O maior cuidado de um governo, deveria ser o de habituar, pouco a pouco, o povo a dele não precisar.
Alexis de Tocqueville
Estava escrito que não escapávamos ao fio da história de também ver chegar ao poder, a versão portuguesa de um certo populismo. Este populismo não é o do “Podemos” espanhol, também não é o do “Syriza” grego, muito menos o da “Frente Nacional” francesa… Tem um pouco de tudo e uma marca diferenciadora, como todos: a atipicidade relativa, na desigual incidência matricial.
- Há dias o jornal britânico “The Guardian” abordava num artigo o tema do populismo na Europa e no mundo e produzia uma definição: “Um partido é considerado populista, se apresenta a vida política como uma luta entre uma massa de cidadãos virtuosos e uma elite mal-intencionada e venal. Os partidos populistas, obviamente, assumem-se como representantes do bem (“nós”, “o cidadão comum”) contra o mal (“eles”, “as elites”).
Já o “Le Monde Diplomatique” escrevia em 2017 que “Na sua definição, que é ambígua, o populismo é caracterizado como um modo de fazer política. O populismo propicia a construção de um sujeito político – o povo – por meio da identificação antagónica de um outro: aquele que o oprime, que seria causa de suas desventuras.”
Há ainda outras definições que alinham aspectos como populismo económico – ou política económica populista – como “caracterizado por um programa de governo que incentiva o consumismo (ao mesmo tempo que desestimula os investimentos de longo prazo) e incorre em déficits no orçamento do governo, ainda que escondidos da realidade orçamental”.
No caso português, ainda poderíamos tergiversar sobre a realidade populista deste governo, houvesse evidências de exercício e conduta anti-populista, mas não há.
Atenhamo-nos a casos práticos.
- O pós-troika.
Sabendo que o chamamento da dita foi negociado e assinado pelo PS em 2011, como procederia um governo anti-populista, executado que foi o programa do mesmo PS?
Assumiria uma atitude de responsabilidade, procurando evitar os mesmos erros do anterior governo da sua lavra.
Não é o caso.
Desde 2015 que se recria a mesma indiferença perante o crescimento da dívida pública. A mesma insistência em ignorar os factores que impedem um crescimento que supere claramente a média europeia e que exige reformas que bulem com a busca fácil de um populismo à margem dos alertas emitidos pelas instituições internacionais.
- A segurança e proteção civil.
As respostas às tragédias de Pedrogão e Monchique, não são próprias de um governo anti-populista, muito pelo contrário.
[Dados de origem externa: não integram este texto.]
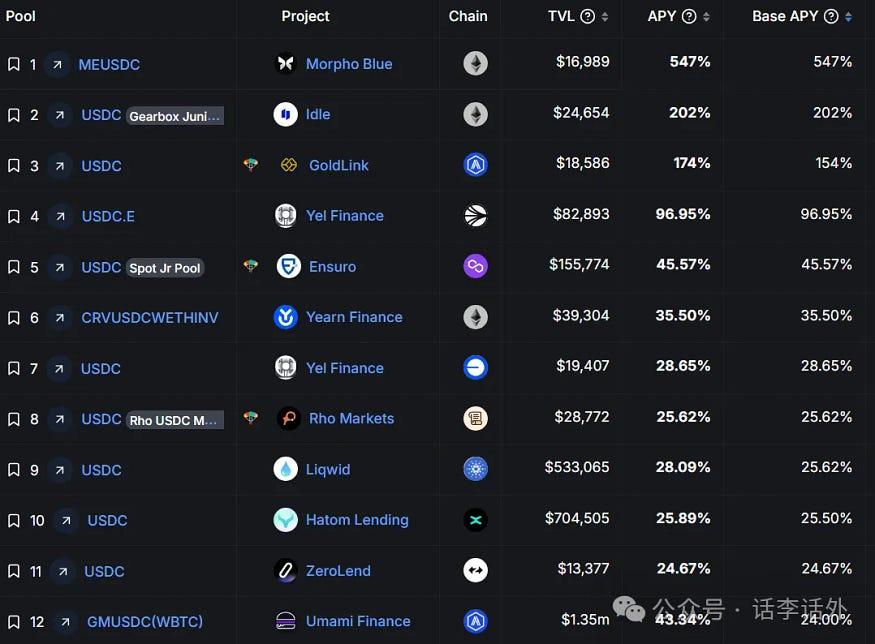Open the Rho Markets project link
Viewport: 875px width, 644px height.
352,418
Só um governo populista, assumia em termos práticos, que estes eventos aparecem como mera circunstância, em que falhanços de segurança e protecção das populações não têm responsáveis políticos, nem a tragédia é bastante para o início de uma reforma do Estado que chamasse o conjunto dos partidos à mudança de vida nestes sectores.
Novamente a preocupação “populista” a relativizar os acontecimentos para não mexer com sondagens.
- Tancos
Que faria um governo anti-populista, após o desaparecimento de material de guerra, incluindo “lança-rockets”?
Imediatamente demitia responsáveis políticos e operacionais e quem nos gabinetes soube da “montagem” venal da operação de mercadejar farsas policiais (como hoje parece ponto assente).
Hoje, dá para questionar se não permanecem em realidade difusa e a todos os níveis do Estado, responsáveis que o governo quis preservar, não se atendendo à salvaguarda do mesmo Estado, mas à defesa do objectivo de preservação da imagem perante o eleitorado.
- Borba
A prática anti-populista de um governo indiferente a populismos, interrogaria de imediato quem na Administração Pública, devia e não aplicou, a regra simples de afastamento obrigatório de 20 metros do eixo da via, para construção ou criação de taludes, ainda que em estrada municipal, como regra que qualquer cidadão comum conhece.
Não. Desde o primeiro-ministro aos ministros envolvidos, preocupação única desde a notícia da tragédia foi a de tornarem difusa a responsabilidade; remeterem para personagens etéreos e instituições sem paradeiro, quem devia ter actuado e não actuou.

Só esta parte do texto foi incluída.